QSep: quantify resolution of a spatial proteomics experiment

QSep is a function within the pRoloc software.

qsep screenshots

Evolution of Gatto et al. (2018)

SpatialMap

SpatialMap is a project aiming at producing a visualisation and data sharing platform for spatial proteomics. I decided to promote and drive it as openly as possible in the frame of the Open Research Pilot Project. The ORPP is a joint project by the Office of Scholarly Communication at the University of Cambridge and the Wellcome Trust Open research team. Here are the reasons why the SpatialMap project is an open project:

  1. The SpatialMap project in itself is about opening up spatial proteomics data by facilitating data sharing and providing tools to further the comprehension of the data. One aim is to allow users to use the SpatialMap web portal to upload, share, explore and discuss their data privately with collaborators in a first instance (few researchers share their data before publication), then make the data available to reviewer, and finally, once reviewed, make it public at the push of a button. The incentive for early utilisation of the platform is to provide interactive data visualisation and integration with other tools and sharing of the data with close collaborators.

  2. The project is developed completely openly in a public GitHub repository. Absolutely all code and contributions are publicly available. Anyone can collaborate, or even fork the project and build their own.

  3. I publicly announced the SpatialMap project in a blog post. The blog post was written as a legitimate grant application (albeit a little bit shorter and sticking to the most important parts).

Note that I do not have any dedicated funding for this project. The progress so far was the result of a masters student visiting my group, and is currently not actively developed anymore.
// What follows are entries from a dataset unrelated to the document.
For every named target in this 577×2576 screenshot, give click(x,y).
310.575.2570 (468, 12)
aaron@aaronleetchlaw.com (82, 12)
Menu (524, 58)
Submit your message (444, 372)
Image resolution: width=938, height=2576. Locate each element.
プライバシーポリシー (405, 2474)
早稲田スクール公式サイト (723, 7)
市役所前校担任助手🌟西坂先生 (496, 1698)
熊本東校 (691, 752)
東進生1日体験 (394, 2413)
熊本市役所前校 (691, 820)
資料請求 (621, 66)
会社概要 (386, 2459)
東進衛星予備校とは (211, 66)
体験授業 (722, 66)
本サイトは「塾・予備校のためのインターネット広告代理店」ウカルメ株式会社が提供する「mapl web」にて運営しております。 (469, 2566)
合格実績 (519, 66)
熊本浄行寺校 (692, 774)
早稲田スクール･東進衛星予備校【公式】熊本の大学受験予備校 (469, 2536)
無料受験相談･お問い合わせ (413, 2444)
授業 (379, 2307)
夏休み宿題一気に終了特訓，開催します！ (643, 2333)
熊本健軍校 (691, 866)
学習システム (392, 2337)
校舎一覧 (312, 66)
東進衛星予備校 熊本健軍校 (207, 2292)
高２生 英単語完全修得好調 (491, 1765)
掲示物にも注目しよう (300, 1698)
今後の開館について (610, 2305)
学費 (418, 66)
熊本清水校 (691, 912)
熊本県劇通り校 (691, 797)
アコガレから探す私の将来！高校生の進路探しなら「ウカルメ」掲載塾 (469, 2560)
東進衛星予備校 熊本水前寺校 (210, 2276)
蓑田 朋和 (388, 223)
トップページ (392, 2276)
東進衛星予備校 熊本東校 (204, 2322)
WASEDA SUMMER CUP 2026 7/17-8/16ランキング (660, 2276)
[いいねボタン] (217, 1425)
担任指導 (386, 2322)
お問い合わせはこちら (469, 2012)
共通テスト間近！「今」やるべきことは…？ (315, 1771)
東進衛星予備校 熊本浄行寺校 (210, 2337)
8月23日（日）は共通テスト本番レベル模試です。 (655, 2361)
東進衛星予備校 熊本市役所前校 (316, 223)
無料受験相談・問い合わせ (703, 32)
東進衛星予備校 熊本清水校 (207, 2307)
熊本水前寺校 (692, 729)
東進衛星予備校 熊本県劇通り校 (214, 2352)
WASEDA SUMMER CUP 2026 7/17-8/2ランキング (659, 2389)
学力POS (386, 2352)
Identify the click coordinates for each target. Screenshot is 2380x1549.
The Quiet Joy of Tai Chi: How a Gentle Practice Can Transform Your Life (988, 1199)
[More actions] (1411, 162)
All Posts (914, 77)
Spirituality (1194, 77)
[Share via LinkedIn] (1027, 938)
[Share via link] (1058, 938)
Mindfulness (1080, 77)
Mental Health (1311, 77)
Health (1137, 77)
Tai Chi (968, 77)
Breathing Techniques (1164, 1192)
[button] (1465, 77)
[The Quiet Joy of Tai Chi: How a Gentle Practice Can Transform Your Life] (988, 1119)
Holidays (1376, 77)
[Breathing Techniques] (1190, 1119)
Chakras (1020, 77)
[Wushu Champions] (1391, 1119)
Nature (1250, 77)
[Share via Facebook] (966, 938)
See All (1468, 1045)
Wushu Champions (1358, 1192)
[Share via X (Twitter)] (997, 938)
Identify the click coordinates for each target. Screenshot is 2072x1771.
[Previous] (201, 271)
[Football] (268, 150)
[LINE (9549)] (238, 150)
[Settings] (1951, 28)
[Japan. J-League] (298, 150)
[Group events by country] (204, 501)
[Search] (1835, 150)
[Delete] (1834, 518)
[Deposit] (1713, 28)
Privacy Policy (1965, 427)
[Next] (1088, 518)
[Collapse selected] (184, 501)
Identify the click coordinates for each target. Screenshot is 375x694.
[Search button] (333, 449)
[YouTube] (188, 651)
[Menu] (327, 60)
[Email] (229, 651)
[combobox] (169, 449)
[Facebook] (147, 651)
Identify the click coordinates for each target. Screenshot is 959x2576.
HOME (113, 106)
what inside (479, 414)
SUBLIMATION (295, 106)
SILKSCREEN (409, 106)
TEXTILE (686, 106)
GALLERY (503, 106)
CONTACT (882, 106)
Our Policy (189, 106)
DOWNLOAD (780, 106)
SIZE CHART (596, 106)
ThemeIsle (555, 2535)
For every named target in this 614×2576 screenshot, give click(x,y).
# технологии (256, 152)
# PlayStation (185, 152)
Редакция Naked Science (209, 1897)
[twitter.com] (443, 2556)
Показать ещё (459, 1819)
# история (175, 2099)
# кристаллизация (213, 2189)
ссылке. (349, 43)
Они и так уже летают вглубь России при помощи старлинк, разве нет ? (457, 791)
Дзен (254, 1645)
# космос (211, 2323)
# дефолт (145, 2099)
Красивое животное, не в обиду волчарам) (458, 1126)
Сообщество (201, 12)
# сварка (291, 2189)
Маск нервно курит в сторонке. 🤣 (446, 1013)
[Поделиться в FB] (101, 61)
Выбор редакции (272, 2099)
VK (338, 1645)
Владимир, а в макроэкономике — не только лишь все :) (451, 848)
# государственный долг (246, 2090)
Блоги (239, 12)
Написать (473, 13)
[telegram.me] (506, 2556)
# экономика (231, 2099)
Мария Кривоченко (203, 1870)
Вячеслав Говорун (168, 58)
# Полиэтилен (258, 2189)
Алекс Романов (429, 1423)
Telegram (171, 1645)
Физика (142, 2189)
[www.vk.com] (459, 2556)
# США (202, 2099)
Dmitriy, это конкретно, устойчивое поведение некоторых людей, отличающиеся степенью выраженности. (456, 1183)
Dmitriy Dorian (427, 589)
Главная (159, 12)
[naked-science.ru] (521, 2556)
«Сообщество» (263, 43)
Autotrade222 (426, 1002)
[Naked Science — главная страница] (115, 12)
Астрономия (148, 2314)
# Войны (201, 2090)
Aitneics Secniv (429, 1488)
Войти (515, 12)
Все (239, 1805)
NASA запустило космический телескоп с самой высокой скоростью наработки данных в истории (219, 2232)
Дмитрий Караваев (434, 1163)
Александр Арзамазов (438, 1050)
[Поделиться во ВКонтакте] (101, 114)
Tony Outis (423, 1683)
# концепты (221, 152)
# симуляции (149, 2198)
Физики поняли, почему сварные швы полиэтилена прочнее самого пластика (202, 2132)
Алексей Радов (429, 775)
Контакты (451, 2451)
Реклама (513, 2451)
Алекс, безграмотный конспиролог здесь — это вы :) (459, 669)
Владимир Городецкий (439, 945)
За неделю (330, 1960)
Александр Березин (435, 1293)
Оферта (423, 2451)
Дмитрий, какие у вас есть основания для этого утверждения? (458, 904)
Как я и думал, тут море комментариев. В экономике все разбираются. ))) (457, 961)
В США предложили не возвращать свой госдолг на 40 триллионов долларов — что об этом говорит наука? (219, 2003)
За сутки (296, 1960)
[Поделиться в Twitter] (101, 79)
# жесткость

Inclusivity: open research and open research

There is

Open Science as in widely disseminated and openly accessible

and

Open Science as in inclusive and welcoming

On being inclusive - Twitter thread by Cameron Neylon:

As far as I was concerned for a long time (until June 2017 to be accurate - this section is based this Open science and open science post), the former more technical definition was always what I was focusing on, and the second community-level aspect of openness was, somehow, implicit from the former, but that’s clearly not the case.

Even if there are efforts to promote diversity, under-represented minorities (URM) don’t necessarily feel included. When it comes to open science/research URMs can be further discriminated against by greater exposure or, can’t always afford to be vocal.

  • Not everybody has the privilege to be open.
  • There are different levels in how open one wants, or how open one could afford to be.
  • Every voice and support is welcome.

Conclusions

Standing on the shoulders of giants only really makes sense in the context of open and reproducible research.

  • If you are here (or have read this), chances are you are on the path towards open and reproducible research.

  • You are the architect of the kind of research and researcher you want to become. I hope these include openness and reproducibility.

  • It’s a long path, that constantly evolves, depending on constraints, aspirations, environment, …

  • The sky is the limit, be creative: work out the (open and reproducible) research that works for you now …

  • … and that you want to work (for you and others) in the future.

Acknowledgements

One of my advice was to make allies. I have been lucky to meet wonderful allies and inspiring friends along the path towards open and reproducible research that works for me. Among these, I would like to highlight Corina Logan, Stephen Eglen, Marta Teperek, Kirstie Whitaker, Chris Hartgenink, Naomie Penfold, Yvonne Nobis.

  1. I actually think that authority (or seniority) isn’t doing any favours when it comes to open research and reproducibility. The more senior stakeholder all too often aren’t those that drive research toward more openness and reproducibility. There are, fortunately, notable exceptions. 

  2. There is often no perfect solution, and a combination of the above might be desirable.